■ Information supplied ■
>>>

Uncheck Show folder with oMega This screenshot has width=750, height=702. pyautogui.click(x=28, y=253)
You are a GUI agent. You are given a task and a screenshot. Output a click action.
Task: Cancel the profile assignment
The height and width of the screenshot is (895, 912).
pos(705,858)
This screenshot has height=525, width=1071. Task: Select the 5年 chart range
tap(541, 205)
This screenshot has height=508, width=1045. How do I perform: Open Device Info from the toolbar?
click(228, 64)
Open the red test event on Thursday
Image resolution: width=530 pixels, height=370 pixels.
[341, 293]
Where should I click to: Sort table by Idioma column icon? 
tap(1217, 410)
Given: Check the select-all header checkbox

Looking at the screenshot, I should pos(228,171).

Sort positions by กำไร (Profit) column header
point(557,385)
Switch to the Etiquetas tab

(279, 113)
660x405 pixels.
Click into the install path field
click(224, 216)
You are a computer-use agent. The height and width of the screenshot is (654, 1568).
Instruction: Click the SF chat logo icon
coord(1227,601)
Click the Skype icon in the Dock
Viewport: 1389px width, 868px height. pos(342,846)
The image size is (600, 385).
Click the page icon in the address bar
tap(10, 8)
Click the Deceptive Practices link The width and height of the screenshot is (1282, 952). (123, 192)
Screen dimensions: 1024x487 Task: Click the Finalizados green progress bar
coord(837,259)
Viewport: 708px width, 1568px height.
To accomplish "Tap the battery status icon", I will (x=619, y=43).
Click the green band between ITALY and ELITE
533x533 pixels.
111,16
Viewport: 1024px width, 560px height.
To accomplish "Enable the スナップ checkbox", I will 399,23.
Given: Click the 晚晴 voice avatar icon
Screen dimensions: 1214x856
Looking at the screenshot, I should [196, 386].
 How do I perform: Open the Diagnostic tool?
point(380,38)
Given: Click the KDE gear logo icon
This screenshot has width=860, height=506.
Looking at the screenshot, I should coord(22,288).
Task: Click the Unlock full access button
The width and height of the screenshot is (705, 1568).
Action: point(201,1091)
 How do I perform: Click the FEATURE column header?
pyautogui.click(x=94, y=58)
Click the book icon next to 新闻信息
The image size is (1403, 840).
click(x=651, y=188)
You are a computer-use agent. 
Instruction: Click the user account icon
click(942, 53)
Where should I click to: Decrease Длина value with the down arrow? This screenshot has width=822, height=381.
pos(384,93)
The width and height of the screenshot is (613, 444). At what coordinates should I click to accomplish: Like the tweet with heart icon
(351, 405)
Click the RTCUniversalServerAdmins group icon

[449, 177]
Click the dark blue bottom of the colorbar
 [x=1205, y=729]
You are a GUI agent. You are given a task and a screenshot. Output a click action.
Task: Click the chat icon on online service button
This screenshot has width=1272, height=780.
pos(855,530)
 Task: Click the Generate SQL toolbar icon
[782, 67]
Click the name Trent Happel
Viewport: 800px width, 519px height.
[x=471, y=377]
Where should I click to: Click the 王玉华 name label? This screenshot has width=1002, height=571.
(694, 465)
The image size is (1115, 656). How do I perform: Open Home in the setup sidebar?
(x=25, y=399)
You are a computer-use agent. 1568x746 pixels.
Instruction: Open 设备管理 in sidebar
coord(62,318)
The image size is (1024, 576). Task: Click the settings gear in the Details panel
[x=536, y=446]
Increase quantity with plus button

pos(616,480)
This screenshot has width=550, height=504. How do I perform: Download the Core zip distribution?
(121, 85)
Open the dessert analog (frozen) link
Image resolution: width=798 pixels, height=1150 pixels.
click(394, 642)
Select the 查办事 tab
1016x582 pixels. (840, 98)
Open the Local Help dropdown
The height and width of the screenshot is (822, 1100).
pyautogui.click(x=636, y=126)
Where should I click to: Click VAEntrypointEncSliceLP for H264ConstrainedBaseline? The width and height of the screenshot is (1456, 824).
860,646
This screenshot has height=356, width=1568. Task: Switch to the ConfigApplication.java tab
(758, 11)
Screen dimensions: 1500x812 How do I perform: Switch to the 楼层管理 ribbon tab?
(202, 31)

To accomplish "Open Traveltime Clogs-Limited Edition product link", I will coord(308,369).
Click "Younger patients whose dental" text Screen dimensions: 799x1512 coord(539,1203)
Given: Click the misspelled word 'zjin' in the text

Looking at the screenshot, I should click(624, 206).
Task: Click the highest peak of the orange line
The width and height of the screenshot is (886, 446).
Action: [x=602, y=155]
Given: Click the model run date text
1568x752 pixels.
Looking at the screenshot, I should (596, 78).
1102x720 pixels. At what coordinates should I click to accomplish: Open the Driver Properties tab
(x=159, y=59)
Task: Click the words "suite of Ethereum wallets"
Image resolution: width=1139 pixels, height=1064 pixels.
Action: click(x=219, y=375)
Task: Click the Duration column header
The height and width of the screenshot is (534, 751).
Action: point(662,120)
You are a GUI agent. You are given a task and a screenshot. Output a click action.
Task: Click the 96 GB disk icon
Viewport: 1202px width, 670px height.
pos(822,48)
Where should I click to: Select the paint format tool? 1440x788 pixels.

<<<

■ What the task requires ■
Which lines of the data contain the string "computer"? Copy each one.

■ Finished exercise ■
You are a computer-use agent. The height and width of the screenshot is (654, 1568).
You are a computer-use agent. 
You are a computer-use agent. 1568x746 pixels.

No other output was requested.